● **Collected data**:
=== Begin Enclosure ===

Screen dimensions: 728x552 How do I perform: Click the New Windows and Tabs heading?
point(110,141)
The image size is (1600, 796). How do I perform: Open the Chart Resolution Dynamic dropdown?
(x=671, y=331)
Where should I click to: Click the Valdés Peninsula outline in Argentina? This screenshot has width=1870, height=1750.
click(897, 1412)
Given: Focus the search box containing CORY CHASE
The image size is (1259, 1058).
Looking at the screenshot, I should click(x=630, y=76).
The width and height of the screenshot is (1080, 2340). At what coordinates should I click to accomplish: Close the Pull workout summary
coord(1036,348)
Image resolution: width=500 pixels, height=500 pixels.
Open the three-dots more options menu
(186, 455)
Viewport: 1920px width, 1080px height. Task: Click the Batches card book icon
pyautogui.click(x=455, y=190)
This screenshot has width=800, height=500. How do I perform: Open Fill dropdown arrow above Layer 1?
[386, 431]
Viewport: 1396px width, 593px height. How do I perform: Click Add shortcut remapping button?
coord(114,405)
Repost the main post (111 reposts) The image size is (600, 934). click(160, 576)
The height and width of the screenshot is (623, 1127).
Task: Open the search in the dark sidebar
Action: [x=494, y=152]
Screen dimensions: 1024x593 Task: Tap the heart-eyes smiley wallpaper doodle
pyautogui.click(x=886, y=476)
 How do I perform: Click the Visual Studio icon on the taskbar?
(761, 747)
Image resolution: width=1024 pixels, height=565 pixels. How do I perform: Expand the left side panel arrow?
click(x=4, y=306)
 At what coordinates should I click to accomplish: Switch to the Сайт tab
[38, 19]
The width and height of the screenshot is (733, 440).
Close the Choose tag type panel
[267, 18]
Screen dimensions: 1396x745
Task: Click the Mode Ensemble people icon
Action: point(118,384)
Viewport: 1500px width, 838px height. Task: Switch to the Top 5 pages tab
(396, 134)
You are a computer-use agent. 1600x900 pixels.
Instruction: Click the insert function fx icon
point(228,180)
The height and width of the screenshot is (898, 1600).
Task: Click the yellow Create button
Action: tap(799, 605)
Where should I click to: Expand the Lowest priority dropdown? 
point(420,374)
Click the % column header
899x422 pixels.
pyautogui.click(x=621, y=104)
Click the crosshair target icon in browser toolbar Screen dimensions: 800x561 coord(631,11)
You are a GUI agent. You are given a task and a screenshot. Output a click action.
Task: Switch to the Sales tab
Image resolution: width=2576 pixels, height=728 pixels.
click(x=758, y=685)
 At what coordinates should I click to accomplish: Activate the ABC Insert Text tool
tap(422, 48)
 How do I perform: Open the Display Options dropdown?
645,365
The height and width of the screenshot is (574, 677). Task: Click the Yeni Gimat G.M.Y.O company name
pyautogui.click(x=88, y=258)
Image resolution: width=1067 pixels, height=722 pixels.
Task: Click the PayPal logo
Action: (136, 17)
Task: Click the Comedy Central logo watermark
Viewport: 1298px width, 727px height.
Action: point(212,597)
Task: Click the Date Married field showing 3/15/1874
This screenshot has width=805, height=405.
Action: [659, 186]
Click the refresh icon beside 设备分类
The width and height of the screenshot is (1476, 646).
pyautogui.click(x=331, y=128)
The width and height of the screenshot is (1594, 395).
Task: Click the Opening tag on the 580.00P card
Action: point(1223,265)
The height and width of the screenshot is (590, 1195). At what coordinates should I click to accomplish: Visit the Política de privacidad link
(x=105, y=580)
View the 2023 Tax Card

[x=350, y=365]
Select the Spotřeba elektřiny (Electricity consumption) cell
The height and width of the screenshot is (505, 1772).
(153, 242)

=== End Enclosure ===

● **Exercise prompt**:
Of the entries above, repeat exactly the lines between the line with "Instruction: Click the" and the line with "You are a GUI", inclusive, and no others.

● **Reply**:
Instruction: Click the insert function fx icon
point(228,180)
The height and width of the screenshot is (898, 1600).
Task: Click the yellow Create button
Action: tap(799, 605)
Where should I click to: Expand the Lowest priority dropdown? 
point(420,374)
Click the % column header
899x422 pixels.
pyautogui.click(x=621, y=104)
Click the crosshair target icon in browser toolbar Screen dimensions: 800x561 coord(631,11)
You are a GUI agent. You are given a task and a screenshot. Output a click action.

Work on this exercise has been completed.